What to do: Update the records, starting with the line containing "Bookmark this page with the star icon" and going on through the line containing "The height and width of the screenshot is (868, 1375).", so that "storage usage bar" becomes "disk usage bar" and nothing else changes. Return only those lines.

Recorded information:
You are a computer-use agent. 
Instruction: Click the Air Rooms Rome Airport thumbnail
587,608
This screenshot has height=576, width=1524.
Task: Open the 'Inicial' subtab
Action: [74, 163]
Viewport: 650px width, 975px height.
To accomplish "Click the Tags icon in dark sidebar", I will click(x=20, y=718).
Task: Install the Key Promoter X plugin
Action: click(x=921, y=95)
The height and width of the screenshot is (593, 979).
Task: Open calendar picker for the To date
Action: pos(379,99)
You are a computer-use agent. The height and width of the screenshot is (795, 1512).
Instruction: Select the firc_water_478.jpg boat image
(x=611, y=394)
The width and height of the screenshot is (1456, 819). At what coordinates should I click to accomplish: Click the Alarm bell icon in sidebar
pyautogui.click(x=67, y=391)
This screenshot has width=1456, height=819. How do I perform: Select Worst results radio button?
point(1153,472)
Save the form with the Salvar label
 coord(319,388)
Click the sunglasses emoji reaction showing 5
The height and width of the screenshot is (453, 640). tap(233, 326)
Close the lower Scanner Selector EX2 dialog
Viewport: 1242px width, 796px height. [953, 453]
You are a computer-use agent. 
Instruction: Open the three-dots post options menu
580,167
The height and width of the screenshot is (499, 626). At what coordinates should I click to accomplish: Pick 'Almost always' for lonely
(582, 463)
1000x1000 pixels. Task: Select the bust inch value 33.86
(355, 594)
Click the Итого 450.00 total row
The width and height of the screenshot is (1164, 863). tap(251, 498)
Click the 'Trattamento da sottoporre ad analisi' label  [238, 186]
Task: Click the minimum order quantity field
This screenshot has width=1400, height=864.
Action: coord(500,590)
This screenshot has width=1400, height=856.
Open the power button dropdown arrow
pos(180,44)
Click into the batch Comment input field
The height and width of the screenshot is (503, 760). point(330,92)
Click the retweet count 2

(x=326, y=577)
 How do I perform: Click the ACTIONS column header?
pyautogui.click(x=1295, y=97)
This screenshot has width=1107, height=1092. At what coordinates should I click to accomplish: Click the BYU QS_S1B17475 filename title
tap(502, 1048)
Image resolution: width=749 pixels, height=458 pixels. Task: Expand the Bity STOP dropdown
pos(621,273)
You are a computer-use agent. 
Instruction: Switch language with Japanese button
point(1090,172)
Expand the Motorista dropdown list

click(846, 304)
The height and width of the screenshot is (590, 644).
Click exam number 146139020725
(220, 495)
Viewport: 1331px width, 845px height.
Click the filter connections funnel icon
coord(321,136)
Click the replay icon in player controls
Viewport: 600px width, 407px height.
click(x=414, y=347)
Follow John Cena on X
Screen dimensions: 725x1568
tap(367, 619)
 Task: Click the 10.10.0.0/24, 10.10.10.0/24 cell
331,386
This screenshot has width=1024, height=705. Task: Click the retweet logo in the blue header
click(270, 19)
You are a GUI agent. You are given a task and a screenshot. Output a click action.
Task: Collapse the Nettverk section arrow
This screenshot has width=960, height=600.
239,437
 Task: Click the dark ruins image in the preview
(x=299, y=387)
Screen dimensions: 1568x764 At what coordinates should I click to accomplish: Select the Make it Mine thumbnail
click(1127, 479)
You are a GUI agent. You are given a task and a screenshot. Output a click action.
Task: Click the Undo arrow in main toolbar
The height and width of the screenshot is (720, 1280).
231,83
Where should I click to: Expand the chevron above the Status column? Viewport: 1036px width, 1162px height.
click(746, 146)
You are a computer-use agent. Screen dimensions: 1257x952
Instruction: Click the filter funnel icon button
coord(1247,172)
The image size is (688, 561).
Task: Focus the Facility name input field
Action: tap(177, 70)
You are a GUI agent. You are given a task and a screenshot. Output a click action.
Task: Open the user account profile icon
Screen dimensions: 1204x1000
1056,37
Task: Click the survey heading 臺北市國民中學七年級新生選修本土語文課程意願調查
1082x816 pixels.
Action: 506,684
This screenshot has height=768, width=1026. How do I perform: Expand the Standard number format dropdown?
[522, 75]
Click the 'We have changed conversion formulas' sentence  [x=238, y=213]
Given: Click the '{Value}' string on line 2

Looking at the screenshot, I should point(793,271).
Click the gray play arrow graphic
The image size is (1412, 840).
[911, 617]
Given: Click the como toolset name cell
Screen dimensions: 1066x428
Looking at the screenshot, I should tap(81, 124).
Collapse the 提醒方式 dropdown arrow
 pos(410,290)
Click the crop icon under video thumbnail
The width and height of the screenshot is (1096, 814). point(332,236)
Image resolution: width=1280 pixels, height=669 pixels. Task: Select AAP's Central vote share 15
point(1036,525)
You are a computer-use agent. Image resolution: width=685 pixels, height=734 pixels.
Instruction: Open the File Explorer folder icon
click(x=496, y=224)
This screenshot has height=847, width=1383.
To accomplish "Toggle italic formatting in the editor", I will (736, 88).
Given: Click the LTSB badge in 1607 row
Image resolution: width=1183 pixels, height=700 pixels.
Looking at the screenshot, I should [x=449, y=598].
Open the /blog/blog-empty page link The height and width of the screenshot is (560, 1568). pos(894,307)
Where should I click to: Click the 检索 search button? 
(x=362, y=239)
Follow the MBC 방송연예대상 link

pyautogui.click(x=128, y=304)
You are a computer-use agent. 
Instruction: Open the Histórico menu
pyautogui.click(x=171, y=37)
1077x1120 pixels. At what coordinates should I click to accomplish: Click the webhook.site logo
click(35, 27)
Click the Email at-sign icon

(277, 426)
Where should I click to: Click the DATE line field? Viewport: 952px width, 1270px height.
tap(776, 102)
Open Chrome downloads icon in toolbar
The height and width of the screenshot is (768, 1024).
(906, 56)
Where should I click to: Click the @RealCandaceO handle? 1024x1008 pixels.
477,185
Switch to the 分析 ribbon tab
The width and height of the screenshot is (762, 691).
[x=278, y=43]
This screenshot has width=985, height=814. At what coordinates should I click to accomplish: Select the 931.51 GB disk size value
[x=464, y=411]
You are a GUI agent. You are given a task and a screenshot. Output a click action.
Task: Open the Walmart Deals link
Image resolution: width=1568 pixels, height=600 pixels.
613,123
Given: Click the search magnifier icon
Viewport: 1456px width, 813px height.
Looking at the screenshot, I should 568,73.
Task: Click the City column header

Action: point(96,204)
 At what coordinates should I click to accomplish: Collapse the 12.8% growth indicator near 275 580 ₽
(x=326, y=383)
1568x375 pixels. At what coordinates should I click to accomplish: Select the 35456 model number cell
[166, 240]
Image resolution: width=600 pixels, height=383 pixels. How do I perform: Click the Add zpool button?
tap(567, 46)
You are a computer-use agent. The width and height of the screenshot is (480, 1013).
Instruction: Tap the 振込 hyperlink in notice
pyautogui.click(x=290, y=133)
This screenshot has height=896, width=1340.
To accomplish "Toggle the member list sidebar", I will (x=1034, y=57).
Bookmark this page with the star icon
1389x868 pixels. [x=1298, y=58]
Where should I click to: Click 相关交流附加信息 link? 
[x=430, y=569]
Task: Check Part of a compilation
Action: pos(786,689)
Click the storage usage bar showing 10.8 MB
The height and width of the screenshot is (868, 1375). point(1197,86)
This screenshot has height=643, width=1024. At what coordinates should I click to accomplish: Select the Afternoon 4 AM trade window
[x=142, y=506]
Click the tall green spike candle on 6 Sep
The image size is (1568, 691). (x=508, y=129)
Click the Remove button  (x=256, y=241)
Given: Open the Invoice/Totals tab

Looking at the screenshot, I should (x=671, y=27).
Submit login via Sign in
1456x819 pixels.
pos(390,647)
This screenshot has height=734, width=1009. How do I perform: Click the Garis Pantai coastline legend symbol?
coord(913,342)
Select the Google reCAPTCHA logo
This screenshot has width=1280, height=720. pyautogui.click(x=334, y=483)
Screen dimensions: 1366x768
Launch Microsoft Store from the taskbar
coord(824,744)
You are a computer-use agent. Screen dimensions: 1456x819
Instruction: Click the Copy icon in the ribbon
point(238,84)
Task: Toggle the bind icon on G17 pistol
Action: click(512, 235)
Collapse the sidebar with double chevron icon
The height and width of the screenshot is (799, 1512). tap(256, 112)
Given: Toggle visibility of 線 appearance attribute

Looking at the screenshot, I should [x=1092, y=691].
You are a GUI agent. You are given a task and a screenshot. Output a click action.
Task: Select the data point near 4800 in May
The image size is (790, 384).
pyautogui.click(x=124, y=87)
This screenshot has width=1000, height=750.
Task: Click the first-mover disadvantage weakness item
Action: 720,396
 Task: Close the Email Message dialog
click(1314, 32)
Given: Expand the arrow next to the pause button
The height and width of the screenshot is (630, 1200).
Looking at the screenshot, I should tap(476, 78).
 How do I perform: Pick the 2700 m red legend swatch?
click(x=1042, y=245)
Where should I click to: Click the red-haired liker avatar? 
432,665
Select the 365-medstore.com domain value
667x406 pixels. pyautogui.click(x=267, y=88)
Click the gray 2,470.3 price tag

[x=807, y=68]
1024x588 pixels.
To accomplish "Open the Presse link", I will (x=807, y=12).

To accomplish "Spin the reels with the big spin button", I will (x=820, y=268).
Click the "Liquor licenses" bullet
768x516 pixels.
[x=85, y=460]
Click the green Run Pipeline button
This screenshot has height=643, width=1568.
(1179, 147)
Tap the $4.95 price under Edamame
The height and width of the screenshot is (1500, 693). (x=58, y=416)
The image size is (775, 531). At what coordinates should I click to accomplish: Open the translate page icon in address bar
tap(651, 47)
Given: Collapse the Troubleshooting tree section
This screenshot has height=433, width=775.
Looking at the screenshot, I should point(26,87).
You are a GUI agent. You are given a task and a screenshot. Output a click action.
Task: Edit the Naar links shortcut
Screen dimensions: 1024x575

Exercise result:
Bookmark this page with the star icon
1389x868 pixels. [x=1298, y=58]
Where should I click to: Click 相关交流附加信息 link? 
[x=430, y=569]
Task: Check Part of a compilation
Action: pos(786,689)
Click the disk usage bar showing 10.8 MB
The height and width of the screenshot is (868, 1375). point(1197,86)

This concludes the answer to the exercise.